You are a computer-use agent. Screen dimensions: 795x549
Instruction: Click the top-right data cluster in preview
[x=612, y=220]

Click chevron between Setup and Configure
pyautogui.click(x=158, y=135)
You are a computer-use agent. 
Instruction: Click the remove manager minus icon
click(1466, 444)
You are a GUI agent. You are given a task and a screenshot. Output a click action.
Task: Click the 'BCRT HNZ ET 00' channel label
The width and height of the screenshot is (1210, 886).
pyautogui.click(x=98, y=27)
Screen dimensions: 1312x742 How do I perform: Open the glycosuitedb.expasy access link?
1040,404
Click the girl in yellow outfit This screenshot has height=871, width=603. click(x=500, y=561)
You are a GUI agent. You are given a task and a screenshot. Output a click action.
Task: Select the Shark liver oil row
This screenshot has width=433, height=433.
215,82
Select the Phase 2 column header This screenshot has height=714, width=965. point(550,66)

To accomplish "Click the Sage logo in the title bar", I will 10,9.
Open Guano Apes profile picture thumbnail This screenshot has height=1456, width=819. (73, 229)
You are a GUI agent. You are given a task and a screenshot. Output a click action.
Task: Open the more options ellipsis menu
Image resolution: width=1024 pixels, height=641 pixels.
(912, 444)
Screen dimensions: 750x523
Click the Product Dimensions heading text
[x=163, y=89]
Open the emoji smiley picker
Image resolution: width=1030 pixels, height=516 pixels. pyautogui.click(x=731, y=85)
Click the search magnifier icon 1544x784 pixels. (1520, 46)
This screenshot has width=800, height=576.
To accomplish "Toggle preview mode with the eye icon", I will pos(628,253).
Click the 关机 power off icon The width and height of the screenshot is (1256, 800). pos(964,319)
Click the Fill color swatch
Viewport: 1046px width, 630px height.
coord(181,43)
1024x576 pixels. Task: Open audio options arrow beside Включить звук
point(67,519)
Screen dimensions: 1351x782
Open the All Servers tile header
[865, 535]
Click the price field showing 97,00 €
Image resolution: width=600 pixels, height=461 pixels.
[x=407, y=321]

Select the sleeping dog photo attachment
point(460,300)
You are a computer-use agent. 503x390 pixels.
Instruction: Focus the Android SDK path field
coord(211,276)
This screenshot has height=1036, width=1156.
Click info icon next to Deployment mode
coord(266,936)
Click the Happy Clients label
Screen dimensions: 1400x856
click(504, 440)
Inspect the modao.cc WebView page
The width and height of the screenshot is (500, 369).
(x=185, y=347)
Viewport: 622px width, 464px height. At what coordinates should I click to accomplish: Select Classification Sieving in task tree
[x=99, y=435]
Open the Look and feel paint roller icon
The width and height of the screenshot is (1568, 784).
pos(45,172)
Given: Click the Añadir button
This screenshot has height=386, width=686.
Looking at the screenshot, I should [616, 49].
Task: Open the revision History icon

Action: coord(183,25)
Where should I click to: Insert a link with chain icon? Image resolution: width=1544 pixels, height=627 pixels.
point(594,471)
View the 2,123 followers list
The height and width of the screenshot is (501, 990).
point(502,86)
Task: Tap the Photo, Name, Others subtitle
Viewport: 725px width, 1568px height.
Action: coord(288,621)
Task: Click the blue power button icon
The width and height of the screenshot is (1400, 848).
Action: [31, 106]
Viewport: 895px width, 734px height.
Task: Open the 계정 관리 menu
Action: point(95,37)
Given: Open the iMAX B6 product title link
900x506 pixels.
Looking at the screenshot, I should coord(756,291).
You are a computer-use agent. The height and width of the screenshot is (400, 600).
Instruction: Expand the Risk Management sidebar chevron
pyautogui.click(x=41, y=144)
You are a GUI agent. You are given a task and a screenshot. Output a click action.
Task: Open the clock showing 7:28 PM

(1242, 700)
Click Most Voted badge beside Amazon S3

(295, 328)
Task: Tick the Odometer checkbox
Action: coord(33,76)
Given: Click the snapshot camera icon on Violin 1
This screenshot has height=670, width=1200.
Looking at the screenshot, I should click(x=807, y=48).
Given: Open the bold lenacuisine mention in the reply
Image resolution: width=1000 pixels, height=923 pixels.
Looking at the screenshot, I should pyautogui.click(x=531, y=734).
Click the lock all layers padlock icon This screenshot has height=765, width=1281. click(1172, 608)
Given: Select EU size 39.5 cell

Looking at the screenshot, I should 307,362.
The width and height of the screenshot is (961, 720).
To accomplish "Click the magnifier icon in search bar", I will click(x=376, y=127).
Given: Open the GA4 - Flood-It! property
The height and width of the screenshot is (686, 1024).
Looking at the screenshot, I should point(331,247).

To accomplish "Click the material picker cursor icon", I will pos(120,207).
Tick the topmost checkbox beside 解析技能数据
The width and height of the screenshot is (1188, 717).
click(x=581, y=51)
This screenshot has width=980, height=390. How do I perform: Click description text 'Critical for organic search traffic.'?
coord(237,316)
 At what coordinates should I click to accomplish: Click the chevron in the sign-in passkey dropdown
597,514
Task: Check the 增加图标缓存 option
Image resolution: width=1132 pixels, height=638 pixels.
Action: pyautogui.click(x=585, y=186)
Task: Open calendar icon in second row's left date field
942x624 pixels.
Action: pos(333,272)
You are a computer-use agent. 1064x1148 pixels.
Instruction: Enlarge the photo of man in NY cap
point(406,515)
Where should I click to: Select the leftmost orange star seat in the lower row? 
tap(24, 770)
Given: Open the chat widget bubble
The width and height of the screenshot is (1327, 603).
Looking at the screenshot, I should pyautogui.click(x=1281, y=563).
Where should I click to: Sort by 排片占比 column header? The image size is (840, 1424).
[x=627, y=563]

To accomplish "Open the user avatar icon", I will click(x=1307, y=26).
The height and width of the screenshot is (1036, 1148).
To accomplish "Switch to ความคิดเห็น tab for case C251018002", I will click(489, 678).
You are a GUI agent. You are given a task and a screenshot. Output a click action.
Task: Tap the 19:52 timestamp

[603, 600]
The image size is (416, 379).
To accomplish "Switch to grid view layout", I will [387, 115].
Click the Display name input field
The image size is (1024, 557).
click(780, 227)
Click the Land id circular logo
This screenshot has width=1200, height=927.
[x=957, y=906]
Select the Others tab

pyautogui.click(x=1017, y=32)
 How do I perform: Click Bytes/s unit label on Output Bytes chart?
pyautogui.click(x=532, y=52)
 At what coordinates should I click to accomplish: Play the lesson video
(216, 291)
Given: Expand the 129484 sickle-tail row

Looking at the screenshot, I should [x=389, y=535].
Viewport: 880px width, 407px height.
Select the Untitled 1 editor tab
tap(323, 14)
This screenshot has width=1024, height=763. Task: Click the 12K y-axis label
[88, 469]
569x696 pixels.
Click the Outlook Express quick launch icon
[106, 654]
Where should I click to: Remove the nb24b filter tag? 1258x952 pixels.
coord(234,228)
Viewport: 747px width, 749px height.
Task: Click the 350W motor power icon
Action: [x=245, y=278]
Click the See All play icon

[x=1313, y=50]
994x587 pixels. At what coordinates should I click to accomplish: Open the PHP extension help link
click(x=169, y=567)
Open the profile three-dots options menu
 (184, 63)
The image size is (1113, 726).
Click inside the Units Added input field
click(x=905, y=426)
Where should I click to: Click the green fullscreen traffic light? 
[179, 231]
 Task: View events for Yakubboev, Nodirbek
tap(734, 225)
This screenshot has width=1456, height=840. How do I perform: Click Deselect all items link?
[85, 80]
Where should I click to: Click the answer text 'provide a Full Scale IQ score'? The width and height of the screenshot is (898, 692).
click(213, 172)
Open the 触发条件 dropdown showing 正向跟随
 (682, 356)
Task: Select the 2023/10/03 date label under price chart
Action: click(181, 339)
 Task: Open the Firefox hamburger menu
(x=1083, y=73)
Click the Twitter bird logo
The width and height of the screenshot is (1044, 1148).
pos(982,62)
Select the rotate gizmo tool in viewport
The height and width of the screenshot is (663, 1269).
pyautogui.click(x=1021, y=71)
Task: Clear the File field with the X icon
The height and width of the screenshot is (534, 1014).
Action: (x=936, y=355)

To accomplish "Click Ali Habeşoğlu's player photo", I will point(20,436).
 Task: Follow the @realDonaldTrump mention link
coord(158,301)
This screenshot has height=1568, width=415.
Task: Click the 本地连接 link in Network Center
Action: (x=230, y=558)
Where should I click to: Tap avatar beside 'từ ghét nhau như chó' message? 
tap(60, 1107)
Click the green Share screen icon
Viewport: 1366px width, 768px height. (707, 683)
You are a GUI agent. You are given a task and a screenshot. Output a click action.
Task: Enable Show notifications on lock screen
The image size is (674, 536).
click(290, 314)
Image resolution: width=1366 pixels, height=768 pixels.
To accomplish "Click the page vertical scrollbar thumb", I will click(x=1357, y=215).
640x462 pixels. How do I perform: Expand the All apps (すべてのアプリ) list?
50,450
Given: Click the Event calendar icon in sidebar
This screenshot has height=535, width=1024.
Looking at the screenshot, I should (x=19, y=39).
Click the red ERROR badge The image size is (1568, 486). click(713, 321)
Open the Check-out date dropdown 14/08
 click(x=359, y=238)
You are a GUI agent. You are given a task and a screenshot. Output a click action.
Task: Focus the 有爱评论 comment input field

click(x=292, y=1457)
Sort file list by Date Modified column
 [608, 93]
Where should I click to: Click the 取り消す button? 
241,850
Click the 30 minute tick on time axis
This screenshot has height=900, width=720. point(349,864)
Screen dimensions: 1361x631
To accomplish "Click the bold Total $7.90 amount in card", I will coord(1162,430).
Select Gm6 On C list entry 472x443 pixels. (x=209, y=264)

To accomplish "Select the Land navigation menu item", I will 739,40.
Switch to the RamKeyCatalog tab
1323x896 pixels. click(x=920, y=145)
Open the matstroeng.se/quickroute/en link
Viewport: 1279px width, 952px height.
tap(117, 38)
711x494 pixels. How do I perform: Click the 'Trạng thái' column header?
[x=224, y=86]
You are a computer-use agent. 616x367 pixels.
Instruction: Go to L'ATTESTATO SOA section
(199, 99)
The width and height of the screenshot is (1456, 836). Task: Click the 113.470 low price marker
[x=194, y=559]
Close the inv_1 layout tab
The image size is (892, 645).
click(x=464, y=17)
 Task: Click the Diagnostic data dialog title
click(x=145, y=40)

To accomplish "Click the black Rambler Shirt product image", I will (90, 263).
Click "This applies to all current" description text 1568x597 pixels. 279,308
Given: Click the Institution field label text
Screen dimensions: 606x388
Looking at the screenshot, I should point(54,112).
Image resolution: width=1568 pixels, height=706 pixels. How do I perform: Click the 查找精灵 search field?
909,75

+ + + + +

◆ **The problem**
Copy the entries above exactly, but only from the line holding "This screenshot has height=1036, width=1156." through the line holding "Task: Click the blue power button icon", both included.

◆ **Exercise output**
This screenshot has height=1036, width=1156.
Click info icon next to Deployment mode
coord(266,936)
Click the Happy Clients label
Screen dimensions: 1400x856
click(504, 440)
Inspect the modao.cc WebView page
The width and height of the screenshot is (500, 369).
(x=185, y=347)
Viewport: 622px width, 464px height. At what coordinates should I click to accomplish: Select Classification Sieving in task tree
[x=99, y=435]
Open the Look and feel paint roller icon
The width and height of the screenshot is (1568, 784).
pos(45,172)
Given: Click the Añadir button
This screenshot has height=386, width=686.
Looking at the screenshot, I should [616, 49].
Task: Open the revision History icon

Action: coord(183,25)
Where should I click to: Insert a link with chain icon? Image resolution: width=1544 pixels, height=627 pixels.
point(594,471)
View the 2,123 followers list
The height and width of the screenshot is (501, 990).
point(502,86)
Task: Tap the Photo, Name, Others subtitle
Viewport: 725px width, 1568px height.
Action: coord(288,621)
Task: Click the blue power button icon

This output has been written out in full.